Features of Monopoly

Majority of the people hear the word monopoly when they are young because monopoly is a popular board game and it is played across many countries by kids; however the concept of game is taken from economics. Monopoly is the term used in the context of economics, it refers to that market structure in which there are many buyers for the particular product or service but the number of sellers are limited and therefore the company enjoy monopoly. Given below are the various features of monopoly

  1. Single Seller or producer of good and service – First and foremost feature of monopoly is that there is only one seller or firm who sells the product or service and due to it the firm or company can charge from customer whatever price they want, in simple words company is the price maker as opposed to a company operating in perfectly competitive market where the sellers are price takers which is decided by the market forces of demand and supply.

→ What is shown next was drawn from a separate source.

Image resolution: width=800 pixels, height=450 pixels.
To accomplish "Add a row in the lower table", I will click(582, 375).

  2. Barrier to entry – Another feature of monopoly is characterized by barriers to entry which refers to those factors which make it difficult for other companies to enter into production. Some examples of barriers to entry are copyrights, patents, economics of scale, natural barrier, exclusive access to distribution channel and other such factors.
  3. No close substitutes – If there are substitutes available for a product then there can be no monopoly and therefore absence of substitutes is another feature of monopoly. Due to absence to substitutes consumers have no choice but buy the product at seller determined price.

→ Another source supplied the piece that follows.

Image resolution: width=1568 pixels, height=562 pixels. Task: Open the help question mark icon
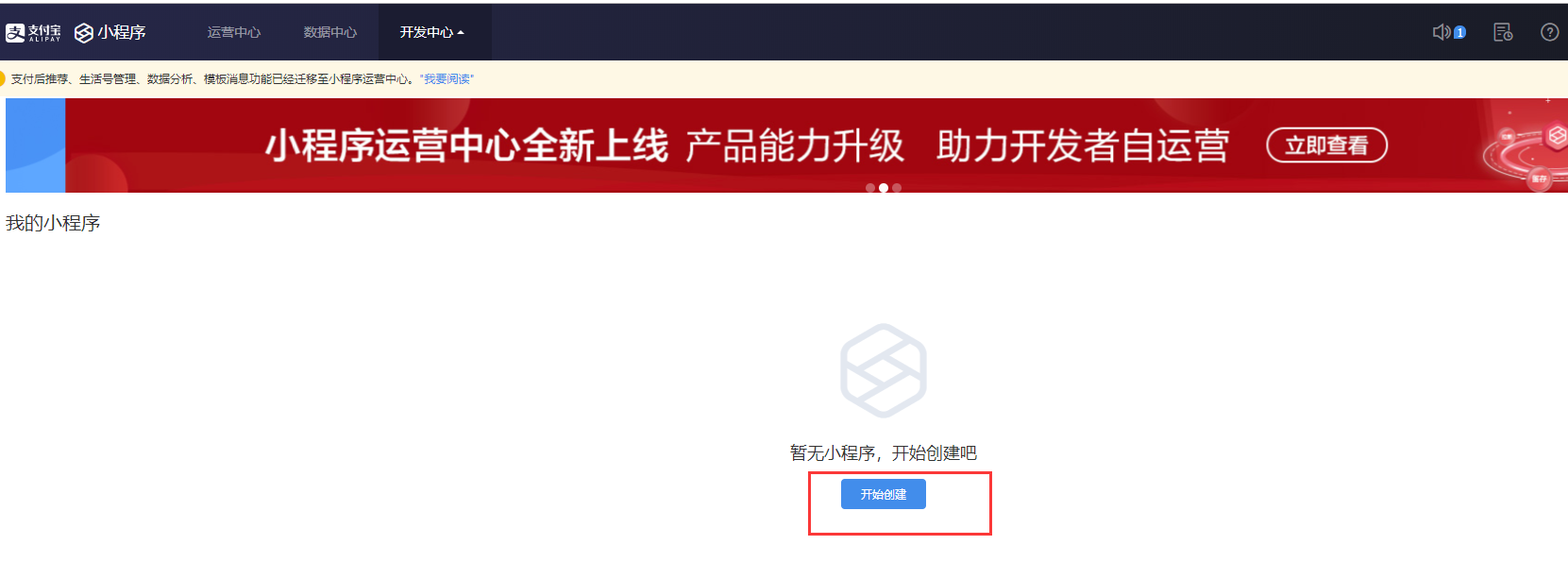click(1549, 32)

  4. Imperfect information – Another feature of monopoly is that consumers do not have complete information and therefore they continue to pay price decided by producer or seller. An example of imperfect information will be real estate market where the buyer purchasing land will always be at disadvantage because of lack of complete information about the real worth of land.
  5. Abnormal profits – In monopoly firm or company enjoys abnormal profits because price for good or service is not determined by market forces of demand and supply but it is determined by the seller and therefore company continue to enjoy abnormal profits for long periods of time.